福島第一原子力発電所にたまるトリチウムなどの放射性物質を含む処理水を薄めて海に放出する計画をめぐり、東京電力は、5日から実施していた処理水を沖合に送る海底トンネルを海水で満たす作業を終えました。
トンネルの工事はほぼ終わったことになり、東京電力は残る設備の工事も今月末までに完了させる計画です。

福島第一原発にたまり続けるトリチウムなどの放射性物質を含む処理水について政府は基準を下回る濃度に薄めてことし夏ごろまでに海に流す計画で、東京電力が施設の工事を進めてきました。

このうちことし4月下旬に掘り終えた処理水を沖合に送る海底トンネルについて、東京電力は、5日午後からおよそ6000トンの海水を入れる作業を始め、6日午前5時ごろ完了しました。

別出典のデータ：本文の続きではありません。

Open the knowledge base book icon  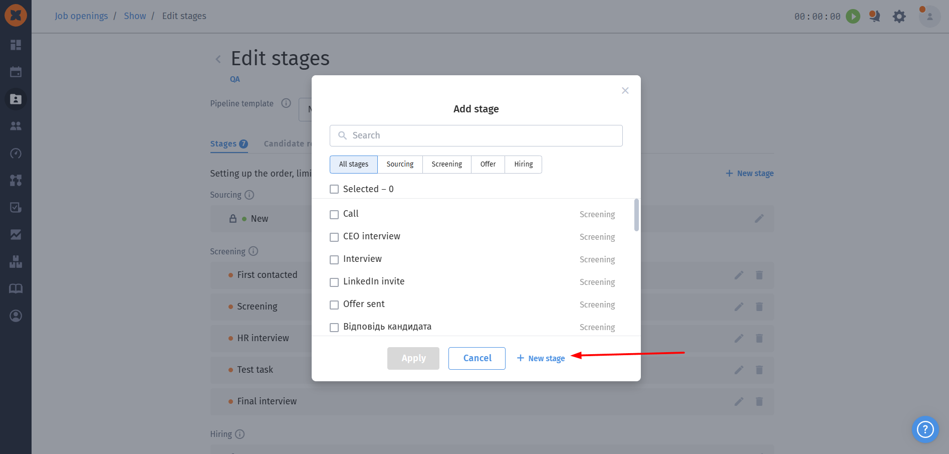(16, 288)
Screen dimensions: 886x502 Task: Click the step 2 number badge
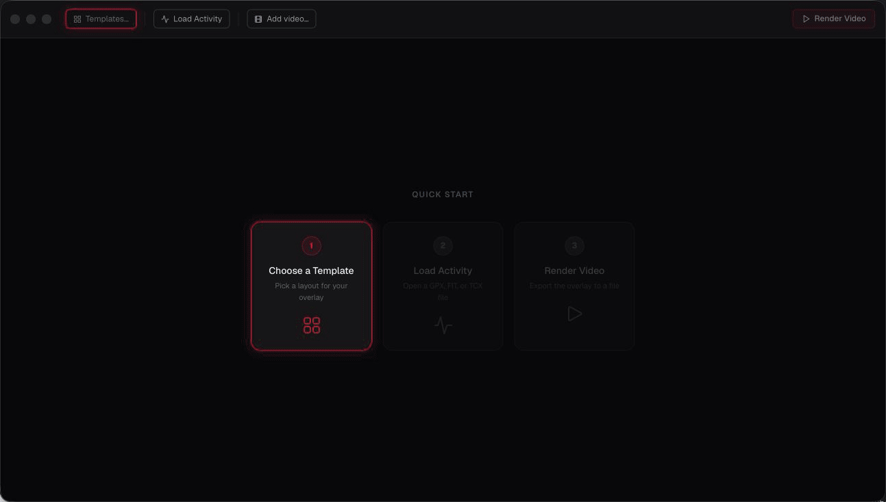pos(443,245)
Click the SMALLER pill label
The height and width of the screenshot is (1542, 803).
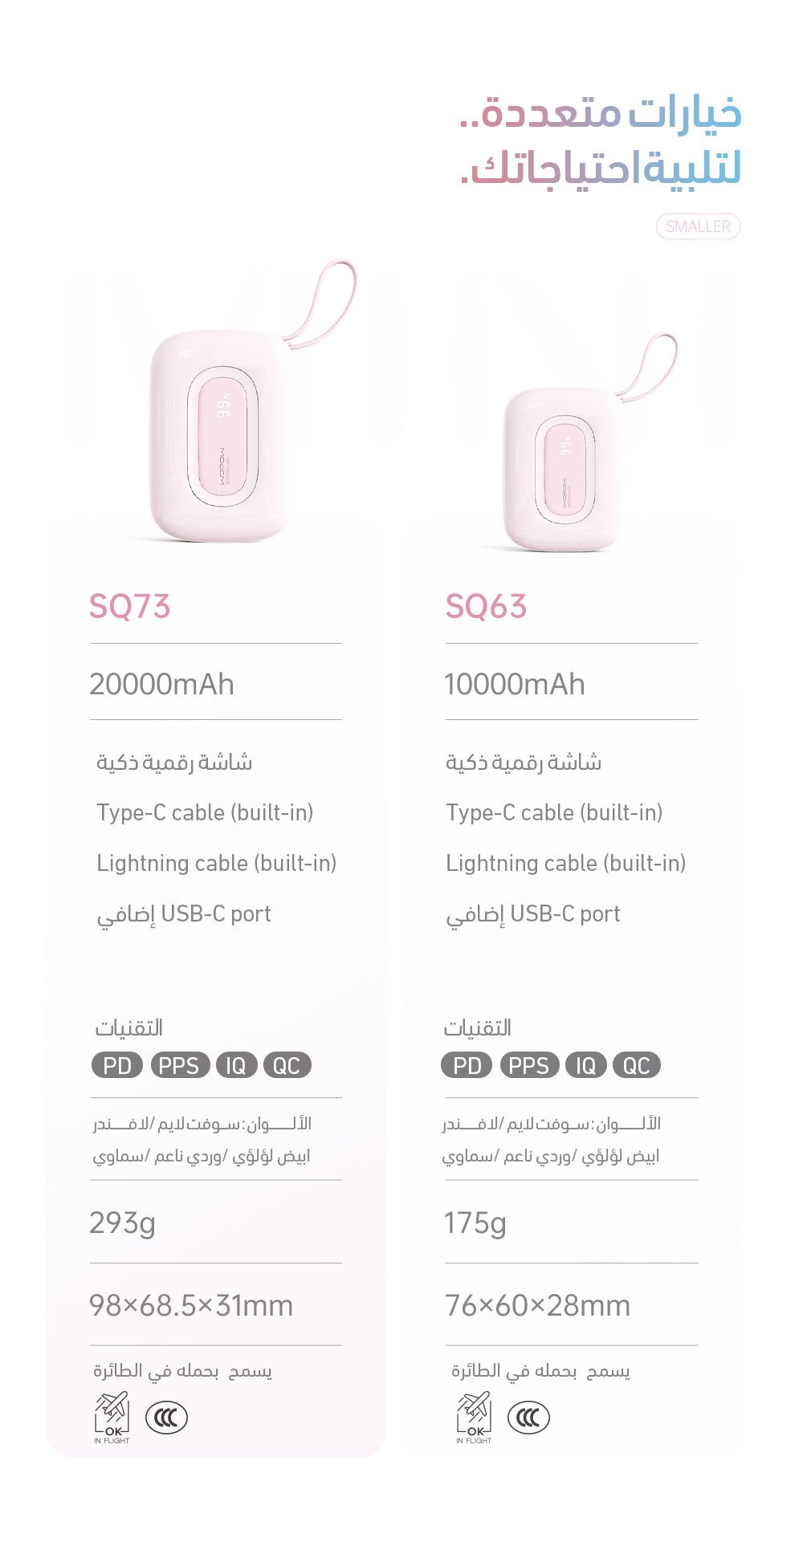698,226
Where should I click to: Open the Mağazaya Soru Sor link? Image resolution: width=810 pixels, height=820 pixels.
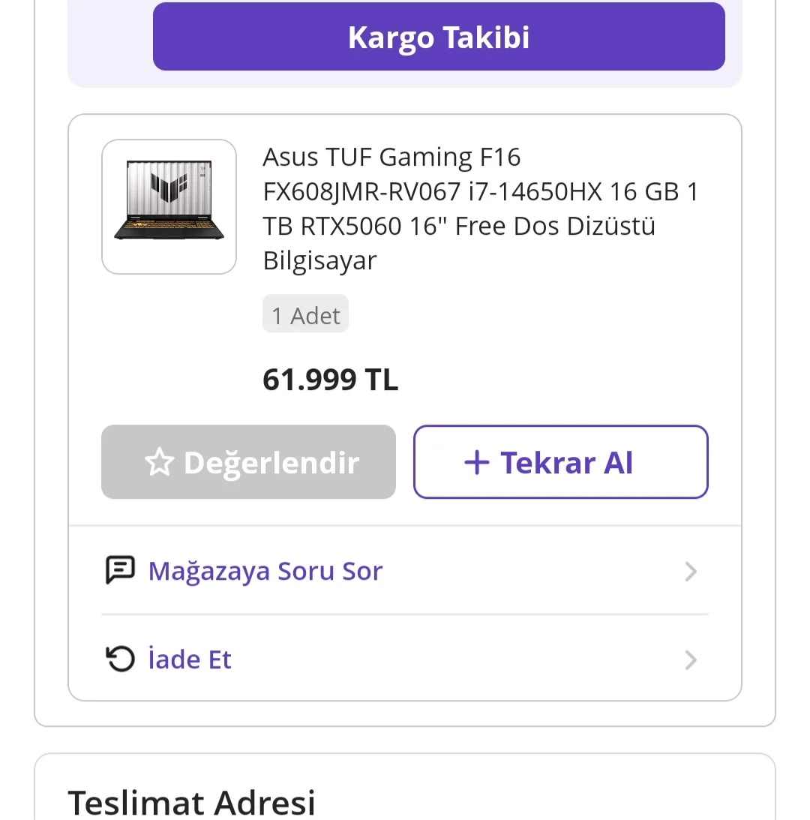(x=266, y=571)
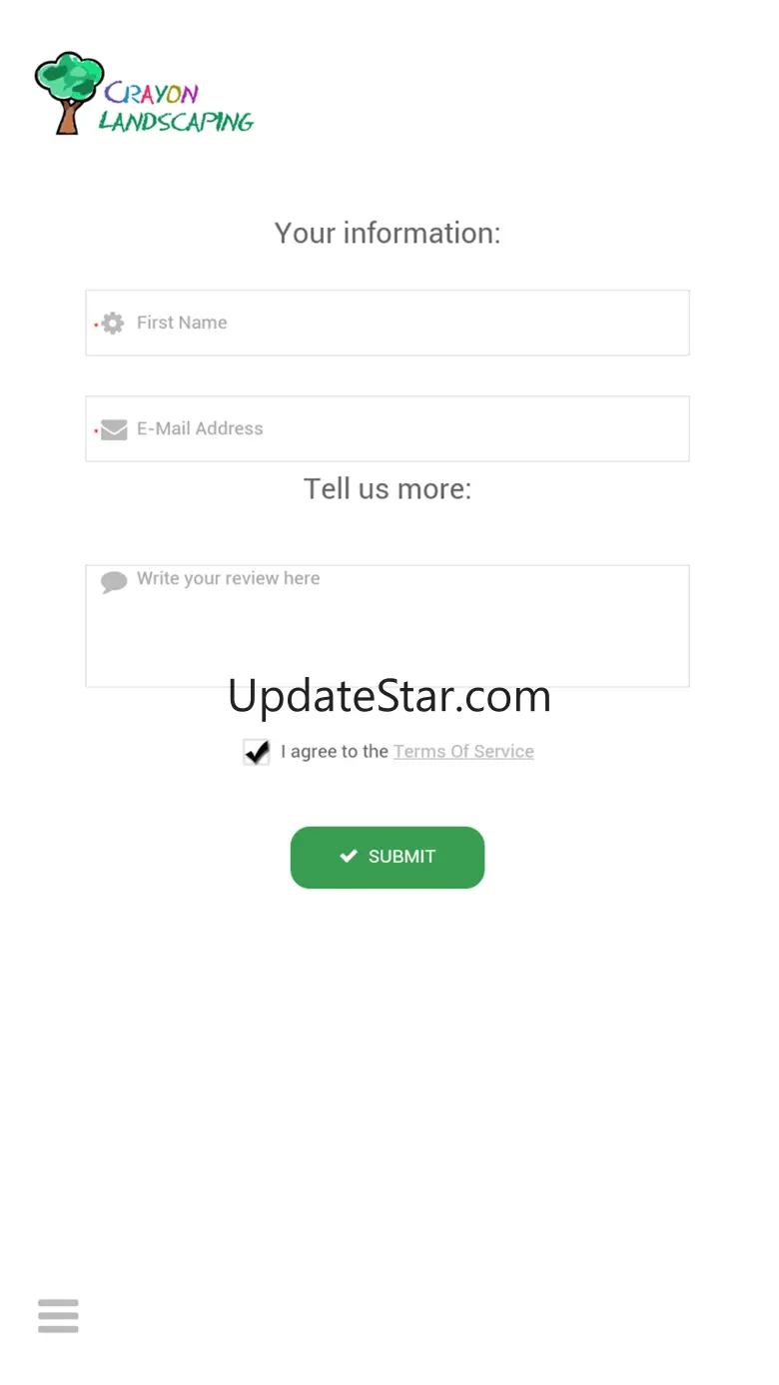Click the gear icon in First Name field
The height and width of the screenshot is (1385, 779).
(x=113, y=324)
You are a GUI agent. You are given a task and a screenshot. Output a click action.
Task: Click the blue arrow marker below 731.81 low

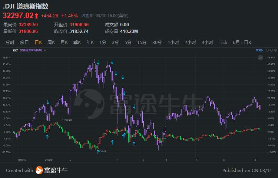point(98,152)
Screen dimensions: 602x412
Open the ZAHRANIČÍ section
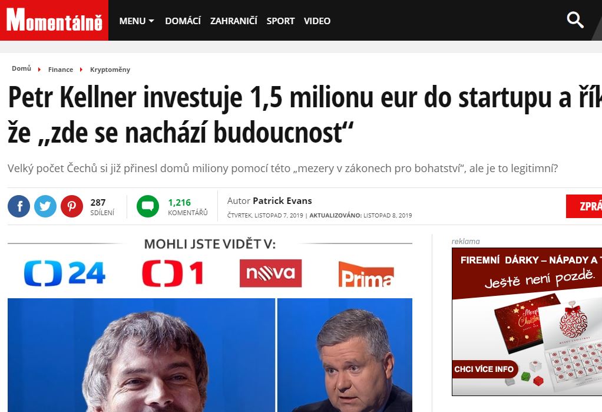pyautogui.click(x=233, y=21)
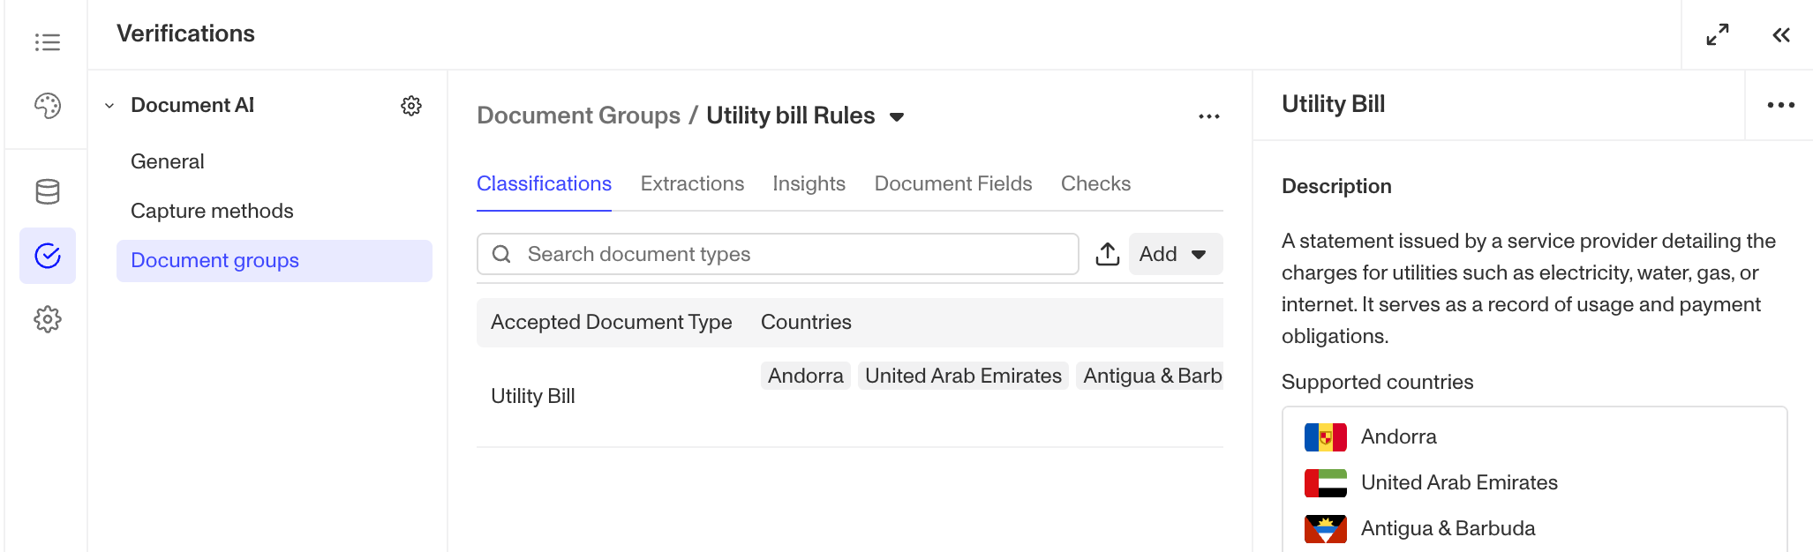Open the Add dropdown button
Image resolution: width=1813 pixels, height=552 pixels.
coord(1176,254)
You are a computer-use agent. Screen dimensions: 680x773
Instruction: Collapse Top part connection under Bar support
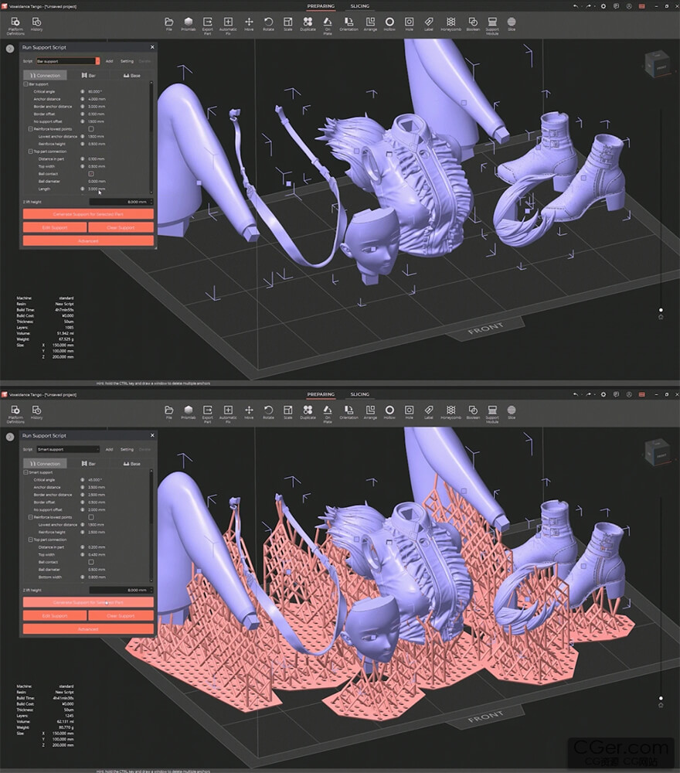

東京電力は、今後、先端に残されている掘削用の重機を回収すればトンネルの工事が終わるとしています。

これ以外には、水槽の一部の工事が残るのみで、東京電力は今月末までにすべての工事を完了させる計画です。

一方、処理水の放出をめぐっては風評被害を懸念する漁業者などが一貫して反対していて、国が示す放出の時期が迫るなか、どのように理解を得るかが焦点となっています。